A Melfi gli attuali occupati sono circa 5.500 di cui un quinto sono in cassa integrazione o messi in trasferta. Vengono ivi prodotti due modelli a marchio Jeep, la Lancia Y, la 550 X, un modello a marchio Opel e un modello a marchio DS.

A Cassino gli attuali occupati sono circa 2700, la metà di qualche anno fa.  Vengono ivi prodotti due modelli a marchio Alfa, la Giulia e la Stelvio, oltre alla Maserati Grecale. Una quota di questi effettua la trasferta principalmente verso Pomigliano.

A Pomigliano gli attuali occupati sono  circa 4.500. Vengono  prodotti la fiat Panda e l’ Alfa Tonale ed la sua versione americana Dodge Hornet. Il mese scorso sono state sospese le linee di produzione di quest’ ultimi modelli a fronte di un aumento della produzione della Panda. Ciò nonostante si sono posti tutti i dipendenti in cassa integrazione per cinque giorni invece puntare tutto sui necessari ricollocamenti interni. E sono stati sospese le trasferte da Melfi e Cassino di circa 1.300 lavoratori che probabilmente verranno posti in cassa integrazione.

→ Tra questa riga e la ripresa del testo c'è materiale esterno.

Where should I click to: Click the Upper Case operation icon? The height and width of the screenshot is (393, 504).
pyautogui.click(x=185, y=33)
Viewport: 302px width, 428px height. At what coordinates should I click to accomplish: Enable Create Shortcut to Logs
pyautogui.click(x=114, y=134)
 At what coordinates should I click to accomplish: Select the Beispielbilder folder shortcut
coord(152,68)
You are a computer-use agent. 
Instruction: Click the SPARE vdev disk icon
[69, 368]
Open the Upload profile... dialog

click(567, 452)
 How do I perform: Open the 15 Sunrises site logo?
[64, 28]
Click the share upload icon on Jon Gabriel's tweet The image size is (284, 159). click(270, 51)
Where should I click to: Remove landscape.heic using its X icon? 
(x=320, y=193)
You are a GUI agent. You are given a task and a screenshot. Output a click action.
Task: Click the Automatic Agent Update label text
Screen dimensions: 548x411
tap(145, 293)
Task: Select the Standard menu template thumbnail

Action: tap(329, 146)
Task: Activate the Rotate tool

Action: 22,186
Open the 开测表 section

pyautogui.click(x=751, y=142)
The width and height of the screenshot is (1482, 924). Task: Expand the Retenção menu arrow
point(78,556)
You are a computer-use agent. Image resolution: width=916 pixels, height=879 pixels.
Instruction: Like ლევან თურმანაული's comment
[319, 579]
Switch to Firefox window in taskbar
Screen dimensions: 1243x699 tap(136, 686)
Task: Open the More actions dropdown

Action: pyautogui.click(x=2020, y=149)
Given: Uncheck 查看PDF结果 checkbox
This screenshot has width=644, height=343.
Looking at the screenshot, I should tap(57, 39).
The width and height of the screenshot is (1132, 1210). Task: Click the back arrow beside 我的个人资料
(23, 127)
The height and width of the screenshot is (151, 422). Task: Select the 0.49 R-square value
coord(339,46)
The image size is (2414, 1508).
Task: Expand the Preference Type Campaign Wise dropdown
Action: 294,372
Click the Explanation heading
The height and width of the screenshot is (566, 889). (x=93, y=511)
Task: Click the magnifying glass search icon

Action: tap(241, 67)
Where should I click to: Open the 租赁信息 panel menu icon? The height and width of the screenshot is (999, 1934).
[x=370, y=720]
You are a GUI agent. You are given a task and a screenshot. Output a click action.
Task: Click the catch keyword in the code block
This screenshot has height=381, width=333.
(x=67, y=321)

Non meglio il settore commerciale in Abruzzo nello stabilimento di Atessa ove vengono prodotti i Ducato e gli omologhi modelli di Peugeot, Citroen e Opel. Qui gli occupati sono circa 6.000 ma la turnazione, il mutamento delle linee di produzione e la collocazione in cassa integrazione  per centinaia di essi alla volta avviene in maniera repentina e secondo l’andamento del mercato.

In controtendenza invece la situazione della Iveco Bolzano  (con succursali a Vittorio Veneto e Piacenza) che conta circa 800 occupati, visto anche il periodo “favorevole” sul piano bellico.

In totale gli assunti da Stellantis in Italia sono circa 42.000 di cui almeno un decimo interessati in procedure di incentivazione all’ esodo, mentre non sono stimabili coloro che sono posti in esubero dopo il periodo di cassa integrazione.

I trasfertisti – foto in evidenza -, cioè quelli che per evitare la cassa integrazione, o peggio, peregrinano da uno stabilimento all’ altro sono circa 2.800. Per ora solo da e verso l’ Italia.

Alla luce di ciò, fa pensare che Stellantis preferisca portare la produzione all’estero, massimizzare il profitto e socializzare le perdite. Nel silenzio di chi dovrebbe invece scendere in piazza e denunciare la situazione.